Мощеная терраса была изогнута, словно нос корабля, и с нее открывался чудесный вид, одновременно чистый и переменчивый, как морской простор. А внизу раскинулось местечко Рай – самое неанглийское во всей Англии – с красными черепичными крышами, меандрами мощеных булыжниками улиц и сгрудившимися на них домами. Типично итальянский городок на холме, он обладал особой атмосферой – чувственной и одновременно аскетичной.

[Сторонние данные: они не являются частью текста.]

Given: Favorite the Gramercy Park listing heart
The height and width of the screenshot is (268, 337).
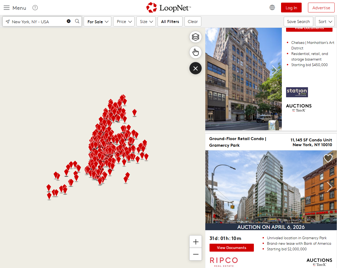Looking at the screenshot, I should point(328,158).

Теперь он ежедневно гулял по улочкам Рая, разглядывая дома, лавочки с решетчатыми переплетами витрин, квадратную колокольню, выдержанную красоту кирпичной кладки. А дома Генри ждала терраса – его оперная ложа, из которой он мог обозревать все царства мира. Его терраса, думал он, дружелюбна, как человек, и даже более дружелюбна. Он сожалел, что не может купить этот дом, и уже начал роптать по поводу планов владельца вернуть себе дом в начале июля.
В июне ночей почти не было. Он допоздна задерживался на террасе, пока медлительный туман наползал на долину и опускалась мягкая, прозрачная мгла. А спустя несколько часов уже начинал брезжить рассвет. Его единственный гость в эти дни праздности и трудолюбия еще раз написал, подтвердив даты своего приезда и отъезда. Оливер Уэнделл Холмс-младший[26] был его старым другом, теперь отдалившимся, частью группы единомышленников, молодых людей, которых он знал по Ньюпорту и Бостону. Уже в тридцать с небольшим они стали выдающимися людьми и теперь оказывали ведущее влияние на эпоху. Когда они приезжали в Англию, то казались ему непостижимыми – такие уверенные, они всегда так умело завершали фразу, так привыкли, что их слушают. И все же в сравнении с мужчинами их круга из Англии и Франции они, как ни странно, выглядели зелеными юнцами, их дерзость была сродни невинности. Его брат Уильям тоже был таким, но то была лишь одна его половина. Другая же состояла из глубочайшего самосознания, где вся его незрелость и свежесть были погребены под толстым слоем иронии. Уильям знал, какой эффект может произвести его зрелая и сложная личность, но это лежало в той области, о которой их современники, обладающие влиянием в литературном мире Соединенных Штатов или в юриспруденции, ровным счетом ничего не знали. Они оставались естественными, и это для Генри представляло огромнейший интерес.